[Description of the task]: Please rewrite the listing, starting at the line that contains "Where should I click to: Place" and ending at the line that contains "Action: pyautogui.click(x=1170, y=681)", with "Rejected" replaced by "Approved" and everything else left unchanged. Return only those lines.

-- Begin Material to process --

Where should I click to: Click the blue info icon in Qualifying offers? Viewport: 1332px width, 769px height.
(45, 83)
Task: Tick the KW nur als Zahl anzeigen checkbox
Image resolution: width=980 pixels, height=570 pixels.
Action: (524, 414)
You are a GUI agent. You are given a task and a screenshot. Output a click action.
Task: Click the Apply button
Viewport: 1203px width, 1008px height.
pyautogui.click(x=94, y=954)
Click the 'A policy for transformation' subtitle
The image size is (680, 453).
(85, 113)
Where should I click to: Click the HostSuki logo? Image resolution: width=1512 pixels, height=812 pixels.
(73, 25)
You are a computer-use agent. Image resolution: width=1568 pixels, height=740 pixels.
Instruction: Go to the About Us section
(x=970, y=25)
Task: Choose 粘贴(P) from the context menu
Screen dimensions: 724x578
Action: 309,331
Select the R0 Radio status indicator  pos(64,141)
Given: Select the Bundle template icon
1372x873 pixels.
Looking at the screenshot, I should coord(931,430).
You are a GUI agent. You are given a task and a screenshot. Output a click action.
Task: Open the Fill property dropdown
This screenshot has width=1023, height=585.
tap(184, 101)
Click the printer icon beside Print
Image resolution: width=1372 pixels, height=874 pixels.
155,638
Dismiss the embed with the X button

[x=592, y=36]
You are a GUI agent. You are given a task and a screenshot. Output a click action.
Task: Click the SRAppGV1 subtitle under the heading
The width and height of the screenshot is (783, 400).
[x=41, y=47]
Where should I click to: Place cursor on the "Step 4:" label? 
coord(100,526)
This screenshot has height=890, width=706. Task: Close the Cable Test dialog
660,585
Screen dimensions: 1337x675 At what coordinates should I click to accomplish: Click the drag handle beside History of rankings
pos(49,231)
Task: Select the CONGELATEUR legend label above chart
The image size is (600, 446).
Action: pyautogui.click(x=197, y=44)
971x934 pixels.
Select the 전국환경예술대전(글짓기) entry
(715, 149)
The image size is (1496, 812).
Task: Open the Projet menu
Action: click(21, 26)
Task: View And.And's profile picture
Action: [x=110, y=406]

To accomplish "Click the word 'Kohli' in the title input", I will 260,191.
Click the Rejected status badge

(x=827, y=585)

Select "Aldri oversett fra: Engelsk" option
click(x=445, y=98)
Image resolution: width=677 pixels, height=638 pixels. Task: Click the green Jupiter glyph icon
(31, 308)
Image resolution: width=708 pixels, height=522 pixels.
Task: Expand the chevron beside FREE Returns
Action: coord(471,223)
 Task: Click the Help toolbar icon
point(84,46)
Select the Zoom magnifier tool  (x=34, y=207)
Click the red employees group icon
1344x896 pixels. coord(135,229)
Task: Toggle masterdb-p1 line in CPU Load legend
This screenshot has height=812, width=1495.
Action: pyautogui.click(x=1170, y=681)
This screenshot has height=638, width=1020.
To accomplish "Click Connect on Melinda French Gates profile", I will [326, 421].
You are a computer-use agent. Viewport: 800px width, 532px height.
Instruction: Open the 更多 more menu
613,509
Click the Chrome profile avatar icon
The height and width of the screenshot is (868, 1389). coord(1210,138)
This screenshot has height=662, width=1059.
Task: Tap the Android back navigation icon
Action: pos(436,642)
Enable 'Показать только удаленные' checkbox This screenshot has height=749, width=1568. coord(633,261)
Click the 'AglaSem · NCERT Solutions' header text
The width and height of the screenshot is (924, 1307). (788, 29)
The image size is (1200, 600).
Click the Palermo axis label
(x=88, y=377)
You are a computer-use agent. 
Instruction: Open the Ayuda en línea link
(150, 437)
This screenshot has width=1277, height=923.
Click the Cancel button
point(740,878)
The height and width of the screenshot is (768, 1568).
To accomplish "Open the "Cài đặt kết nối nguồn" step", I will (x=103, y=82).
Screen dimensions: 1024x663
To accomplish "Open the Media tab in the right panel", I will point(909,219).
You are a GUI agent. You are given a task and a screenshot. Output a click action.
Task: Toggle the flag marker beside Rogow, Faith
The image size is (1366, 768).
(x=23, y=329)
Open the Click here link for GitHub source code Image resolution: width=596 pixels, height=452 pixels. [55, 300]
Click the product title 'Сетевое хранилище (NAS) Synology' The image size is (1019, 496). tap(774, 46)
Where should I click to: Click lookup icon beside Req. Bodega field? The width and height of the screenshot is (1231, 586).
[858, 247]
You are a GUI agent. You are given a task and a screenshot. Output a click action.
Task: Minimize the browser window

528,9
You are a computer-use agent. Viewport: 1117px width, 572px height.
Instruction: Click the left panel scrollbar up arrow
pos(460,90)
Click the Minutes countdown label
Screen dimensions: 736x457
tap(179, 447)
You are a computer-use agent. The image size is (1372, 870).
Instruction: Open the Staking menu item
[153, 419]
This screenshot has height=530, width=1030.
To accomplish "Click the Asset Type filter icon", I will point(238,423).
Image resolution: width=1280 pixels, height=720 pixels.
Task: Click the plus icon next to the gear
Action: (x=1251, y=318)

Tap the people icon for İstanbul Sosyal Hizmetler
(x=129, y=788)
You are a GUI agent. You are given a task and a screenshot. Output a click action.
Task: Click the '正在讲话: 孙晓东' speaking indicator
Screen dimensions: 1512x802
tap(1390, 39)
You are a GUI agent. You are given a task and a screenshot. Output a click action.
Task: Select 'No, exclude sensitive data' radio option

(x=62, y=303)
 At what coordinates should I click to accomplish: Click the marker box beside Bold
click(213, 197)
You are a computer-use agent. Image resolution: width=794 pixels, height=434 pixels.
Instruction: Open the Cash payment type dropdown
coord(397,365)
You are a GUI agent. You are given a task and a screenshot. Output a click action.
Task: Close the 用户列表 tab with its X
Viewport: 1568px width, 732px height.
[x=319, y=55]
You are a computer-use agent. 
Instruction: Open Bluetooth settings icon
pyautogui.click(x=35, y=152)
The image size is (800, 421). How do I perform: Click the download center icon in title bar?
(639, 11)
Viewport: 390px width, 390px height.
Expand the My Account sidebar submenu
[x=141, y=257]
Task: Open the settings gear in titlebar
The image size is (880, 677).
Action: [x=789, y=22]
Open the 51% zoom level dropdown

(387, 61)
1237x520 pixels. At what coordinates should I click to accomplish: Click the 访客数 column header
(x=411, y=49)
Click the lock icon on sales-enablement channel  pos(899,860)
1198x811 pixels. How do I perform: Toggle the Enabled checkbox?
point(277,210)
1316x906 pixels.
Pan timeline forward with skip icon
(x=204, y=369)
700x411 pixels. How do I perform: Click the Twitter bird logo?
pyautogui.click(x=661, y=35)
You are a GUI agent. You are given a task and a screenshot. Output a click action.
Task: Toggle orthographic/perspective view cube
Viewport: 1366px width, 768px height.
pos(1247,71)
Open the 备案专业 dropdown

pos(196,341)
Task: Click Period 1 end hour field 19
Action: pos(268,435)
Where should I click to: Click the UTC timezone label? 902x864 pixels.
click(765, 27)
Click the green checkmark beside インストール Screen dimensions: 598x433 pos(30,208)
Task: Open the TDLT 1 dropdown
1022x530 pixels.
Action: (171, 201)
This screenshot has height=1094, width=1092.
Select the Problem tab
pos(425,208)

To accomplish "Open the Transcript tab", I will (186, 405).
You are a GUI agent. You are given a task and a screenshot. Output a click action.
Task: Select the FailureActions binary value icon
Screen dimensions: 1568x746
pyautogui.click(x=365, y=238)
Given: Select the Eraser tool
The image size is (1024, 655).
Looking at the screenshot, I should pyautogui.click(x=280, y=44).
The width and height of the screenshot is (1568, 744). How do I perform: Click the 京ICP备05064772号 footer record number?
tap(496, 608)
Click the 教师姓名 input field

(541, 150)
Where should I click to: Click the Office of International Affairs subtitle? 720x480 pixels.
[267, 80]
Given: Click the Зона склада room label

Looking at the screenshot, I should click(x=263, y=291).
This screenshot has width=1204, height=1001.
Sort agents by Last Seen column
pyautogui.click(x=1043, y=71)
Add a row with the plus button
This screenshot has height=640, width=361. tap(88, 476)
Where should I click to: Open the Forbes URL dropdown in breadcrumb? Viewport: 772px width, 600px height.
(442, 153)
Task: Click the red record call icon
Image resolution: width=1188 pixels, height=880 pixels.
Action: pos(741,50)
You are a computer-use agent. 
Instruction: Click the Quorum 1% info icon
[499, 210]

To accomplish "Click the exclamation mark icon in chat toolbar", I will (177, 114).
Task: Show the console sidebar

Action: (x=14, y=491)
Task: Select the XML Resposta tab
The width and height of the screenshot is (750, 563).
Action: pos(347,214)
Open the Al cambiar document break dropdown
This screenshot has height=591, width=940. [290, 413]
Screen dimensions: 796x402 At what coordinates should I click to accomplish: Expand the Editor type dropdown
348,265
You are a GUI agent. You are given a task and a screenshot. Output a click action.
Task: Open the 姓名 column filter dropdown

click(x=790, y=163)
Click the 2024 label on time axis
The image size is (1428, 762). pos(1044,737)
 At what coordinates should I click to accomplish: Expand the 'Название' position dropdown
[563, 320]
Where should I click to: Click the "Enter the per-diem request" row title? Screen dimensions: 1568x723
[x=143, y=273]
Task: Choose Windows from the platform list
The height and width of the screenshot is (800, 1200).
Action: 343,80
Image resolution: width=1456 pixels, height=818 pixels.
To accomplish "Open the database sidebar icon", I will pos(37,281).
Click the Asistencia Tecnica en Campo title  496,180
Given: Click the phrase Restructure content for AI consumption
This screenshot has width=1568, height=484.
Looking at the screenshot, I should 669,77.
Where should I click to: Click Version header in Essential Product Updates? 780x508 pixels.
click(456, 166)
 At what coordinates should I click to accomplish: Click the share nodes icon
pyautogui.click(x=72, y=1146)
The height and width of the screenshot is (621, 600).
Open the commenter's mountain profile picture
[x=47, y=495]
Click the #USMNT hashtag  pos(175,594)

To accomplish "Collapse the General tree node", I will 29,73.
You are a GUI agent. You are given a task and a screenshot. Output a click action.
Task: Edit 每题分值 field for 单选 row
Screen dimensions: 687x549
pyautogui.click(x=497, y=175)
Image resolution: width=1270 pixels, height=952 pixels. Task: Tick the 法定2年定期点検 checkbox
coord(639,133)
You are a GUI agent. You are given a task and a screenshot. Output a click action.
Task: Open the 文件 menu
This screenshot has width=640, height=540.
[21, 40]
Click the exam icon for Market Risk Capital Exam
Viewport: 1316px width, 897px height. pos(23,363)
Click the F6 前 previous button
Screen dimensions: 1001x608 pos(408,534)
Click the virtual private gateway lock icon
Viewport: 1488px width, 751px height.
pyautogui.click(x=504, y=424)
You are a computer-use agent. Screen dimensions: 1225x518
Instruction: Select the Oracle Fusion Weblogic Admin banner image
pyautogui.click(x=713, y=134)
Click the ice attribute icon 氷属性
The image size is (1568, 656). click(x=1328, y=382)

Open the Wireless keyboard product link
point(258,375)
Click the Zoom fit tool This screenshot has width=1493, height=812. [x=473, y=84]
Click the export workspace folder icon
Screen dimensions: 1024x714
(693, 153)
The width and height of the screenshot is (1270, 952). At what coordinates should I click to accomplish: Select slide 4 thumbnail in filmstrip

-- End Material to process --

[Full response]:
Where should I click to: Place cursor on the "Step 4:" label? 
coord(100,526)
This screenshot has height=890, width=706. Task: Close the Cable Test dialog
660,585
Screen dimensions: 1337x675 At what coordinates should I click to accomplish: Click the drag handle beside History of rankings
pos(49,231)
Task: Select the CONGELATEUR legend label above chart
The image size is (600, 446).
Action: pyautogui.click(x=197, y=44)
971x934 pixels.
Select the 전국환경예술대전(글짓기) entry
(715, 149)
The image size is (1496, 812).
Task: Open the Projet menu
Action: click(21, 26)
Task: View And.And's profile picture
Action: [x=110, y=406]

To accomplish "Click the word 'Kohli' in the title input", I will 260,191.
Click the Approved status badge

(x=827, y=585)

Select "Aldri oversett fra: Engelsk" option
click(x=445, y=98)
Image resolution: width=677 pixels, height=638 pixels. Task: Click the green Jupiter glyph icon
(31, 308)
Image resolution: width=708 pixels, height=522 pixels.
Task: Expand the chevron beside FREE Returns
Action: coord(471,223)
 Task: Click the Help toolbar icon
point(84,46)
Select the Zoom magnifier tool  (x=34, y=207)
Click the red employees group icon
1344x896 pixels. coord(135,229)
Task: Toggle masterdb-p1 line in CPU Load legend
This screenshot has height=812, width=1495.
Action: pyautogui.click(x=1170, y=681)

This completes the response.